--- START ---

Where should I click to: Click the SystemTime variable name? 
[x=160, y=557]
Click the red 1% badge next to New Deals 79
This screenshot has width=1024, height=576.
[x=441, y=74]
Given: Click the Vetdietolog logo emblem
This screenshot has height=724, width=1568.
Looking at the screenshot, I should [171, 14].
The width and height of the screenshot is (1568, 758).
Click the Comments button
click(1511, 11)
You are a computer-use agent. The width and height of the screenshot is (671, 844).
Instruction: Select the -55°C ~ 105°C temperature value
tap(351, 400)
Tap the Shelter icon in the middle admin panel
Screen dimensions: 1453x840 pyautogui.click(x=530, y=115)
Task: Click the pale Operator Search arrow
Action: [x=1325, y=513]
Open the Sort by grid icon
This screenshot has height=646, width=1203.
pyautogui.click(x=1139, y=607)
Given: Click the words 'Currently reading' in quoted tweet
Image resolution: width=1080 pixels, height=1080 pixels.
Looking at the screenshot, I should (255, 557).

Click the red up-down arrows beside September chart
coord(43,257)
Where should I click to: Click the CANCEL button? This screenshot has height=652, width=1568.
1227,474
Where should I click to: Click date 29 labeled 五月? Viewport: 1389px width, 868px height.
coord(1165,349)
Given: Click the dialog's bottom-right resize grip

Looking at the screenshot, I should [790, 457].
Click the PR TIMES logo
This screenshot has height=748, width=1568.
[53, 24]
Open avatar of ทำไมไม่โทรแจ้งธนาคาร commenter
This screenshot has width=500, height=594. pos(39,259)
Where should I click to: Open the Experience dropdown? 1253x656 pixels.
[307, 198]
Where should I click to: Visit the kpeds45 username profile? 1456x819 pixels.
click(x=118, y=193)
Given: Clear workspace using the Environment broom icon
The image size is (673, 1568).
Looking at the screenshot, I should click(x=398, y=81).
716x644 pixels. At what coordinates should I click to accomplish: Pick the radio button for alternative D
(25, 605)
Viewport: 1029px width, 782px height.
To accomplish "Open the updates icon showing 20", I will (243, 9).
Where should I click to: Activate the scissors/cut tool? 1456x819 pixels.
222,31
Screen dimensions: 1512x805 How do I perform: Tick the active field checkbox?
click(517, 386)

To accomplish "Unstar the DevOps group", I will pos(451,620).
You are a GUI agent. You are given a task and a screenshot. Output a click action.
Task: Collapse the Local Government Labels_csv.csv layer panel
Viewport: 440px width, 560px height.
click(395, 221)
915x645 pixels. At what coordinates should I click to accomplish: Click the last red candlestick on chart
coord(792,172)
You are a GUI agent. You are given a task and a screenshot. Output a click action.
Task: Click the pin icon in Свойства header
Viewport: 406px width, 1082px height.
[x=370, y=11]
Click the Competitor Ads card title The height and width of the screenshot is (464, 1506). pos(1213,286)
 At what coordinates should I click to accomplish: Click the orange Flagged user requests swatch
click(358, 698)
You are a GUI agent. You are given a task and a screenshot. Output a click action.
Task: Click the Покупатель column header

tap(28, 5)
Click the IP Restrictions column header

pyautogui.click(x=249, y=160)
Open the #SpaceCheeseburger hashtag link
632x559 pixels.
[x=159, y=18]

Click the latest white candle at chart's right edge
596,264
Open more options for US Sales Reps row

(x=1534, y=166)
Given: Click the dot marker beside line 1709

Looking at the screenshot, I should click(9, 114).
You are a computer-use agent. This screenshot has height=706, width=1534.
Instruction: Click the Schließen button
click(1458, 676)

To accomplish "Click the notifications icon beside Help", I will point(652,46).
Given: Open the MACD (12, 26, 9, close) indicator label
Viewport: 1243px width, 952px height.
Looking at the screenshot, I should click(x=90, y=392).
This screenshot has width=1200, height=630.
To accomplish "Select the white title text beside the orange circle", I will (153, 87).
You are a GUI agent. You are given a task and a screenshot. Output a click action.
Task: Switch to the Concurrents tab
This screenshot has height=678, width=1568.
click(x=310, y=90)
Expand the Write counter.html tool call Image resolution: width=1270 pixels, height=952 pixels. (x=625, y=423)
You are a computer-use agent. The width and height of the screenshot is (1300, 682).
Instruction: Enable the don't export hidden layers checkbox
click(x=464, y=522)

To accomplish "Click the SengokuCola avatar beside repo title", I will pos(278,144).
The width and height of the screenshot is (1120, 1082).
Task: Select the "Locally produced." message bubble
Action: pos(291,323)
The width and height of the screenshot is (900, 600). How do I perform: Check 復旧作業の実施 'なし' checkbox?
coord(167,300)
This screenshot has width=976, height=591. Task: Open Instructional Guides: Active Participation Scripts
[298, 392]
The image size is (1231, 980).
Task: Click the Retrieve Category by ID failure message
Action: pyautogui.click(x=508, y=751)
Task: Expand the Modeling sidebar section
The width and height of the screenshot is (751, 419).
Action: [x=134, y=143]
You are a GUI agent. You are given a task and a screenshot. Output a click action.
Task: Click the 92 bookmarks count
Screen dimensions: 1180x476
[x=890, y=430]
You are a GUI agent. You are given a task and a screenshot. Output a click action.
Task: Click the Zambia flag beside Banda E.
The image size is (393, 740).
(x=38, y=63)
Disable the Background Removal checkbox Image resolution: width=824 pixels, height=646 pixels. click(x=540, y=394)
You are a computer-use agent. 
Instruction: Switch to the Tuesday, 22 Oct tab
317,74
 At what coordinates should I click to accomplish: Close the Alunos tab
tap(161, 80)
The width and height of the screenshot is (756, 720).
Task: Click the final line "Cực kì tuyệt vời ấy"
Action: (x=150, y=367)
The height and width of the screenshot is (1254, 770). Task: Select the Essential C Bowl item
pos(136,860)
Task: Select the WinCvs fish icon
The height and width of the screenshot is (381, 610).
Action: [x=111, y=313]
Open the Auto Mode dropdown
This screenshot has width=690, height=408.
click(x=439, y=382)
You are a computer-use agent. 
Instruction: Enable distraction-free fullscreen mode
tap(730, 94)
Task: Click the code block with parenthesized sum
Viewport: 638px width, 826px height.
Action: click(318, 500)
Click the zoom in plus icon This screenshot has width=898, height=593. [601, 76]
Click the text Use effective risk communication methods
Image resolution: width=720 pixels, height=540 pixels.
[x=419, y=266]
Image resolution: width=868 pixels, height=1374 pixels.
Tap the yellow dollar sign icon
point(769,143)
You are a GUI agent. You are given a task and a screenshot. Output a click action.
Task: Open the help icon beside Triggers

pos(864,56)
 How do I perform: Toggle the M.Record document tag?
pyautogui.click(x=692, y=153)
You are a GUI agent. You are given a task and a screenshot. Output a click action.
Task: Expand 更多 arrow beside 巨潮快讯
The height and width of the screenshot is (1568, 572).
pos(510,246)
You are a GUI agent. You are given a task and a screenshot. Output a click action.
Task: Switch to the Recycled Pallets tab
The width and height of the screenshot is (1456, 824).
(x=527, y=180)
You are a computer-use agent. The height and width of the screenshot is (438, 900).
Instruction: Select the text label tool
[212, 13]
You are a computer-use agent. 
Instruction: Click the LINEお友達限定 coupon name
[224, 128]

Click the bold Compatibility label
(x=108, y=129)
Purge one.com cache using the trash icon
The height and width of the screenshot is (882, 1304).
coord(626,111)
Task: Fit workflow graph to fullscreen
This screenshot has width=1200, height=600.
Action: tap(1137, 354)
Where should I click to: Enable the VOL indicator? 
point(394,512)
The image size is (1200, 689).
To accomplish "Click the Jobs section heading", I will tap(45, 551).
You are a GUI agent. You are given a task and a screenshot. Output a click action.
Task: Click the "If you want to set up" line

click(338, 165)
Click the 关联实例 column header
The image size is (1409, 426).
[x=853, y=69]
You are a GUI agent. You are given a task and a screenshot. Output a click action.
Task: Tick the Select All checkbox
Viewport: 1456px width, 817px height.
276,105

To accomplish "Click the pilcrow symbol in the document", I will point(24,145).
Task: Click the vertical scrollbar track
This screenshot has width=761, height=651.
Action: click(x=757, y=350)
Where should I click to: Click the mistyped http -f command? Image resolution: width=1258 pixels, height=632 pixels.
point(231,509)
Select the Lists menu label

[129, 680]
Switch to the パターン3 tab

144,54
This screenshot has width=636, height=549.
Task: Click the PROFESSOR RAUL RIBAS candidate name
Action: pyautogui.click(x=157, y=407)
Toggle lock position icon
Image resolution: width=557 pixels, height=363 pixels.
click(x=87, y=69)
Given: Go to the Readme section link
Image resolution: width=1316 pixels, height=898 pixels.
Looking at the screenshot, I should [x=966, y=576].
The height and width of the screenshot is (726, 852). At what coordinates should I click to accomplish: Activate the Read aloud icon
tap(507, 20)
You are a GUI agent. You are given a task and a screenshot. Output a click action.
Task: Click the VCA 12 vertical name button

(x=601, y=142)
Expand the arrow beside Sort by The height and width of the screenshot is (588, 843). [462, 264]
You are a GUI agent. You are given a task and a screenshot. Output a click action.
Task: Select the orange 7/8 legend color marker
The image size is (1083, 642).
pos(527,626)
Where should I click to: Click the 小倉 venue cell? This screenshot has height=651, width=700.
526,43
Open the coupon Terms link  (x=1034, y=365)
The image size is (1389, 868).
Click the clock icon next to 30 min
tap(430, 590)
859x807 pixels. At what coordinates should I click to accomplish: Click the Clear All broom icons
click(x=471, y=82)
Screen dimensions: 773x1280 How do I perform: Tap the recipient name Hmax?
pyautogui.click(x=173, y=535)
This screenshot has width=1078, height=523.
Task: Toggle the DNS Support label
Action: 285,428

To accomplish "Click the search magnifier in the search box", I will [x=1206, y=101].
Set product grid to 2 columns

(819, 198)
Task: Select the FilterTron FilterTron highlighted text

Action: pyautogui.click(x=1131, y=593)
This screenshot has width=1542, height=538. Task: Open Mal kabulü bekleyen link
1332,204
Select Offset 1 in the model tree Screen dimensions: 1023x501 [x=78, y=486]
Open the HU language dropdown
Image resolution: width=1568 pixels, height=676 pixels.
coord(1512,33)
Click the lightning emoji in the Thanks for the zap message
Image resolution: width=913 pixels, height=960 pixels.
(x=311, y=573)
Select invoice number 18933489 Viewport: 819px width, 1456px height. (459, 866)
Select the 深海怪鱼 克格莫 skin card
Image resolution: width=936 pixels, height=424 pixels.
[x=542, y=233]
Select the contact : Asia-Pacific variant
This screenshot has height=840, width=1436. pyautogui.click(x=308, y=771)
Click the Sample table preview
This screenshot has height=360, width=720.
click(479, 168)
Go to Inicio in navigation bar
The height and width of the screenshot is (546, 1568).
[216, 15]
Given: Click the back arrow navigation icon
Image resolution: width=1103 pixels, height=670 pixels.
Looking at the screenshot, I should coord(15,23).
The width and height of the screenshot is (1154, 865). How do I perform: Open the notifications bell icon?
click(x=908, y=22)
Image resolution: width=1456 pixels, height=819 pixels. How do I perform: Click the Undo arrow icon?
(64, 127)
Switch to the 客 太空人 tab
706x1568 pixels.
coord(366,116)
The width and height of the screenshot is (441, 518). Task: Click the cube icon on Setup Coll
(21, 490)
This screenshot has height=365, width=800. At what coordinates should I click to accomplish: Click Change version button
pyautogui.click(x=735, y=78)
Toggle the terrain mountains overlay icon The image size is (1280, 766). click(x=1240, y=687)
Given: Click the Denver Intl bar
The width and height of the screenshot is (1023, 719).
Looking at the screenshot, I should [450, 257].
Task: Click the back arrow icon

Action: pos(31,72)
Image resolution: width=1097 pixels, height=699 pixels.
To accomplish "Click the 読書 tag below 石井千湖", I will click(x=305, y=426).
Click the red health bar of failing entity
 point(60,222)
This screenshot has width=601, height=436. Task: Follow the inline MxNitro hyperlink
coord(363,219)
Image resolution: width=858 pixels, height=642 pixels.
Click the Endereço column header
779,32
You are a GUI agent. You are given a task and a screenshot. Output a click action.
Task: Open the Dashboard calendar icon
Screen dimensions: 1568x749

--- END ---

• [YOUR GOAL]
Find the number of lines in the records that contain "section", and write that number only.

• [REPLY]
3